The task
Copy nothing but the lines below running from the line containing "Screen dimensions: 1568x659" through the line containing "Click the Netflix", both end lines included.

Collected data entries
*** Begin section ***

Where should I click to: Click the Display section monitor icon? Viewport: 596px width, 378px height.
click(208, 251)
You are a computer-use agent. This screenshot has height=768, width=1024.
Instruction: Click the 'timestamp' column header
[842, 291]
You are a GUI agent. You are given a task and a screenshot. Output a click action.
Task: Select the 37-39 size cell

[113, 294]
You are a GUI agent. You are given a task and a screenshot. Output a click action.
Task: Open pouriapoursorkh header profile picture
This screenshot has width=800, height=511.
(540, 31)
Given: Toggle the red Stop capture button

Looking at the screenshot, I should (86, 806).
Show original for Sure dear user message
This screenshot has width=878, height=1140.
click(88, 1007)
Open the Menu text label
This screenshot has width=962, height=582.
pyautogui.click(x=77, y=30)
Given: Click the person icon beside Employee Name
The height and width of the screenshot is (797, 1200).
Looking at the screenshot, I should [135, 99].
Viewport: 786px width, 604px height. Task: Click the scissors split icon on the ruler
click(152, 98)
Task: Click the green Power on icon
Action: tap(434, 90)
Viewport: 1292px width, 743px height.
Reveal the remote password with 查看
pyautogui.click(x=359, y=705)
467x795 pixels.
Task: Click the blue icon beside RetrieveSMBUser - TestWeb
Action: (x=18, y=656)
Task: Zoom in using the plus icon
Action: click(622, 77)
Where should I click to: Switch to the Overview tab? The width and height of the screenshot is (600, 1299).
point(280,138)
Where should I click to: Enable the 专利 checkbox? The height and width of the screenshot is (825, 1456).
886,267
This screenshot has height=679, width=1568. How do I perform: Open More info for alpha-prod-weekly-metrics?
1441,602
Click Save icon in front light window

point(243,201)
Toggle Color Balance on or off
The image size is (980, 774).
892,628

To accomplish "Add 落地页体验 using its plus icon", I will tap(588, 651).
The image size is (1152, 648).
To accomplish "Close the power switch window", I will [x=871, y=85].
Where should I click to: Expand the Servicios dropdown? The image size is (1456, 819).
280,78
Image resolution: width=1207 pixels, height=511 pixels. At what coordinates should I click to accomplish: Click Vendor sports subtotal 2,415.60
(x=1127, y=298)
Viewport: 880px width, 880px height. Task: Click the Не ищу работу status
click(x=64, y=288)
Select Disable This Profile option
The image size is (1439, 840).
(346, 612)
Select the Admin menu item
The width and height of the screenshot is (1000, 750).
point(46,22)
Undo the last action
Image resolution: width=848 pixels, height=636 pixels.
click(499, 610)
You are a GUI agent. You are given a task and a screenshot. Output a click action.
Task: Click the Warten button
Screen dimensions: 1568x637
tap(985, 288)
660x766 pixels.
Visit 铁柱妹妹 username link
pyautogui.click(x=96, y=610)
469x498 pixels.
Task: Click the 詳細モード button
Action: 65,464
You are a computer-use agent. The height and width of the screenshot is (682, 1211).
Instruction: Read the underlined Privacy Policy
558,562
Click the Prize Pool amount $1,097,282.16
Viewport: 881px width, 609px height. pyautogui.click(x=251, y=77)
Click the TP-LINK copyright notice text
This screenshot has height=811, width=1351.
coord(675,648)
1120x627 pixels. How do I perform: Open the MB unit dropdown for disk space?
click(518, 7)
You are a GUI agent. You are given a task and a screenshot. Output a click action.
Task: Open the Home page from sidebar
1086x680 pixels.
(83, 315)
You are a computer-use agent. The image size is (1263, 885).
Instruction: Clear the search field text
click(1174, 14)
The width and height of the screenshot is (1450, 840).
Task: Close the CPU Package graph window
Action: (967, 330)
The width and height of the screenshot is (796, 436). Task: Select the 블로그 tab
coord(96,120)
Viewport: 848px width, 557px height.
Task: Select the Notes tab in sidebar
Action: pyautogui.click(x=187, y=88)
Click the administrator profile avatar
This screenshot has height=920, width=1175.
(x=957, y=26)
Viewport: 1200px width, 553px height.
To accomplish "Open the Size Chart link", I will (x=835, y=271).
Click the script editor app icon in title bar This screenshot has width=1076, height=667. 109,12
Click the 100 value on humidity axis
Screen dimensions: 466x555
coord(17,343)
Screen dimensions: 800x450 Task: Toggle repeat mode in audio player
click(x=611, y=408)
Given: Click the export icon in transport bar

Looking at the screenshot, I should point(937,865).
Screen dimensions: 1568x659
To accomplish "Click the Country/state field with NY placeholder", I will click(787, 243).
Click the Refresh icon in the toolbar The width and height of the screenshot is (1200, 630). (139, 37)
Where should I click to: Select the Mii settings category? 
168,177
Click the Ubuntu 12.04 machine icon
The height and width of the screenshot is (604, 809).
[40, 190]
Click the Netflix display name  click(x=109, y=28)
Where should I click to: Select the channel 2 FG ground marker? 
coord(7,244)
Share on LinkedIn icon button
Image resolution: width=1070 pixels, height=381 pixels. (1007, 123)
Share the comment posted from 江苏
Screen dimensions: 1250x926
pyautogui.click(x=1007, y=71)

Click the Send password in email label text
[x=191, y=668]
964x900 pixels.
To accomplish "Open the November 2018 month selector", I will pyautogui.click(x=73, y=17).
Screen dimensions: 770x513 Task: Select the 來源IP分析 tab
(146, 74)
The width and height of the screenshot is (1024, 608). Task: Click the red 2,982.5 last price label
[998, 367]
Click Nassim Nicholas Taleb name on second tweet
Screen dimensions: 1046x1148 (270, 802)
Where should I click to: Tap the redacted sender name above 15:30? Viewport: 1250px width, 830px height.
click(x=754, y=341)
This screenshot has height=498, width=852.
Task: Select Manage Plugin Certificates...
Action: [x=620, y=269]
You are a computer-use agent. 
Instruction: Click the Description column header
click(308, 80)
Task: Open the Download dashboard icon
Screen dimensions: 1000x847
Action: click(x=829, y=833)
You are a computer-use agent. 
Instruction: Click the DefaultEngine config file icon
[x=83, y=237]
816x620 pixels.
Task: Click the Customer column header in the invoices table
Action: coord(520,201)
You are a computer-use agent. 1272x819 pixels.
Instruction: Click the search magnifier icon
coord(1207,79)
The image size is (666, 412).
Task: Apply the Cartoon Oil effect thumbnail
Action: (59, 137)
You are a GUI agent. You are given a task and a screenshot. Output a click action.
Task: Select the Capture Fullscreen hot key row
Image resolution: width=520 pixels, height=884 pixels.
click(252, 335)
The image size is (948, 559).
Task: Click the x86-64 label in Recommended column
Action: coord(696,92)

*** End section ***

Problem solution
Screen dimensions: 1568x659
To accomplish "Click the Country/state field with NY placeholder", I will click(787, 243).
Click the Refresh icon in the toolbar The width and height of the screenshot is (1200, 630). (139, 37)
Where should I click to: Select the Mii settings category? 
168,177
Click the Ubuntu 12.04 machine icon
The height and width of the screenshot is (604, 809).
[40, 190]
Click the Netflix display name  click(x=109, y=28)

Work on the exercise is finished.